Treatment and Nutritional Management
Treatment at Wellkins is always tailored to the individual child, their specific deficiency pattern and what is practically achievable within the family’s dietary habits and cultural context.
- Iron Supplementation: Oral iron supplementation in age-appropriate liquid or tablet form is the standard treatment for iron deficiency anemia. Dosing is calculated based on the child’s weight and severity of deficiency. Parents are counselled on giving iron with vitamin C to enhance absorption and away from calcium-rich foods that inhibit it. Follow-up blood testing confirms response and guides duration of treatment.
- Vitamin D Supplementation: Given the near-universal deficiency risk in Qatar, vitamin D supplementation is recommended for all infants from the first weeks of life regardless of feeding method. Older children with documented deficiency receive therapeutic doses appropriate to their blood level and age until stores are replenished.
- Dietary Guidance Specific to the Family’s Eating Patterns: Generic nutrition advice is rarely effective in a pediatric setting. At Wellkins, dietary guidance accounts for the family’s cultural food traditions, budget, cooking practices and the child’s specific food preferences and aversions. Iron-rich foods are identified within the family’s existing dietary repertoire rather than imposing an unfamiliar eating plan.
- Addressing Picky Eating: Where picky eating is a significant contributor to deficiency, guidance on gradual food introduction, pressure-free mealtime strategies and realistic dietary diversification is offered alongside nutritional supplementation rather than instead of it.
- B12 and Zinc Replacement: Supplementation protocols for B12 and zinc deficiency are determined by the severity of deficiency and the underlying dietary cause. Where a dietary cause is identified such as a vegetarian or vegan pattern, guidance on sustained dietary sources and long-term supplementation strategies is provided alongside the acute treatment.

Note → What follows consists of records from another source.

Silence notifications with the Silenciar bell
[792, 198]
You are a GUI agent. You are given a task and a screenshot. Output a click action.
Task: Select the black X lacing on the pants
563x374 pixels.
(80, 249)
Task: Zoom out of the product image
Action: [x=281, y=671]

- Monitoring and Review: Nutritional deficiencies in children require follow-up to confirm response to treatment, adjust supplementation doses as the child grows and reassess dietary patterns as the child’s eating habits evolve with age. A single consultation that produces a diagnosis without a follow-up plan is an incomplete response to a condition that requires ongoing monitoring.
When to Book a Pediatric Consultation at Wellkins
You should book a pediatric consultation at Wellkins Medical Centre if any of the following apply to your child:
- Your child seems persistently more tired or less energetic than expected for their age without a clear explanation.
- You have noticed pallor of the skin or inner eyelids that has not been investigated clinically.
- Your child is a picky eater with a significantly restricted dietary range and has not had a nutritional assessment.
- Your child has frequent infections, slow recovery from illness or a history of recurrent ear or throat infections.
- You are following a vegetarian or vegan diet for your child and have not had blood levels of B12, iron and zinc checked in the past year.
- Your child’s growth has slowed or their weight and height are not following their expected centile on the growth chart.
- You have concerns about your child’s concentration, behavior or academic performance that have not been investigated from a nutritional perspective.
Children cannot advocate for their own nutritional needs. They adapt, adjust and continue as best they can with the energy and cognitive resources available to them, even when those resources are significantly depleted. The adults around them are their first line of identification and their access point to the clinical support that can change their developmental trajectory.
If something does not feel quite right with your child’s energy, growth or wellbeing, trust that instinct and have it assessed. A blood test and a conversation with a pediatrician who knows what to look for is all it takes to find out.